ECLI:NL:CRVB:2018:186
Centrale Raad van Beroep
- Hoger beroep
- Rechtspraak.nl
Niet-ontvankelijkheid hoger beroep en verzoek om immateriële schadevergoeding in ambtenarenrechtelijke zaak
In deze zaak heeft appellant, vertegenwoordigd door mr. G.M. Terlingen, hoger beroep ingesteld tegen een uitspraak van de rechtbank Noord-Holland van 9 mei 2017, waarin het beroep tegen een besluit van de korpschef van politie ongegrond werd verklaard. Appellant had bezwaar gemaakt tegen de toekenning van een functie binnen het Landelijk Functiegebouw Nederlandse Politie (LFNP) en verzocht om immateriële schadevergoeding wegens overschrijding van de redelijke termijn zoals bedoeld in artikel 6 van het EVRM. Tijdens de procedure heeft appellant echter medegedeeld dat hij de inhoudelijke beroepsgronden niet langer handhaaft, waardoor hij geen processueel belang meer heeft bij de beoordeling van het hoger beroep. De Centrale Raad van Beroep heeft vastgesteld dat het verzoek om immateriële schadevergoeding wel gehandhaafd blijft.

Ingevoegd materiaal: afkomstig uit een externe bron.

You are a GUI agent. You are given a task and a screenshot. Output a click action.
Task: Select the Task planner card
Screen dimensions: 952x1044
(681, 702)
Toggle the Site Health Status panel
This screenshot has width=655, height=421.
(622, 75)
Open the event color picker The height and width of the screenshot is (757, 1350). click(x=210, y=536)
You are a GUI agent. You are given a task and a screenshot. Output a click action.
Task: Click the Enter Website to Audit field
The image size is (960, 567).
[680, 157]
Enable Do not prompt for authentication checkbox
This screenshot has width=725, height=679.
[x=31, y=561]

De zitting vond plaats op 21 december 2017, maar partijen zijn niet verschenen. De Raad heeft vervolgens de zaken gesplitst en zich geconcentreerd op de beoordeling van het verzoek om schadevergoeding. De Raad concludeert dat de redelijke termijn in deze procedure niet is overschreden, aangezien de totale duur van de procedure minder dan vier jaar bedraagt. De Raad verwijst naar eerdere rechtspraak over de redelijke termijn en concludeert dat de behandeling van het bezwaar en beroep binnen de gestelde termijnen is gebleven. Daarom wordt het verzoek om immateriële schadevergoeding afgewezen en het hoger beroep van appellant niet-ontvankelijk verklaard.